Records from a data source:
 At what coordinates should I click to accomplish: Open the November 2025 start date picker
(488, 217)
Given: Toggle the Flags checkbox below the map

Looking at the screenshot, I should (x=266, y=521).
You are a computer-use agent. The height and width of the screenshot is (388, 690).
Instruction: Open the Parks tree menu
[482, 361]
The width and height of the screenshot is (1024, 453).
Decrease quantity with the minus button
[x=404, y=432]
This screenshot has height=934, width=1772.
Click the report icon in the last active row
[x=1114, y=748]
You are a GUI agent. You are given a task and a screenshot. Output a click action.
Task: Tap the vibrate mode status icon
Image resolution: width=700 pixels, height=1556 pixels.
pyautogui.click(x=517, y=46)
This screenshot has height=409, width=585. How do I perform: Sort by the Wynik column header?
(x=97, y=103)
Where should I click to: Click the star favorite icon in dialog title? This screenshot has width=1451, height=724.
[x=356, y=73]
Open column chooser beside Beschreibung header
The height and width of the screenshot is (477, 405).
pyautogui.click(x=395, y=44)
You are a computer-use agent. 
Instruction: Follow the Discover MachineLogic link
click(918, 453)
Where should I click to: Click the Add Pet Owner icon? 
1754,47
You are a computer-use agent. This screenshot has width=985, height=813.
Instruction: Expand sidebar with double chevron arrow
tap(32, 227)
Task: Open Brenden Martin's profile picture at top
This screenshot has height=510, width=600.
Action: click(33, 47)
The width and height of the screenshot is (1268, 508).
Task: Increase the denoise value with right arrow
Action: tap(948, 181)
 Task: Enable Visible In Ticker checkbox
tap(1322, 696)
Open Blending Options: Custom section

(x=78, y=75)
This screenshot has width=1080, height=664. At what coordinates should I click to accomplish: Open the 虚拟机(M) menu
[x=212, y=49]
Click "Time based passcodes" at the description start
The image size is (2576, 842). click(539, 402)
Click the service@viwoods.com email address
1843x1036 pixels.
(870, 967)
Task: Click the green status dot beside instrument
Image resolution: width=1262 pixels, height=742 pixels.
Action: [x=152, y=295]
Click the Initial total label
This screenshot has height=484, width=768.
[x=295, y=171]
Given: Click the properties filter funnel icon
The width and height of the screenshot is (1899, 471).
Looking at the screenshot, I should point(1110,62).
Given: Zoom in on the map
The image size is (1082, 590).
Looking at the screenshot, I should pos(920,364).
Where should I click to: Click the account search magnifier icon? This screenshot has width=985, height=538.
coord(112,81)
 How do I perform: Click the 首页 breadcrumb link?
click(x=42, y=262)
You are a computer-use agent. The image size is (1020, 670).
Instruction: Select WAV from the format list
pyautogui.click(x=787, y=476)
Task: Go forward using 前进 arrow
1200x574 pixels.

**Activity:** The word "status": say how many lines of the records hold it, and give nothing but the number.

**Completed exercise:** 2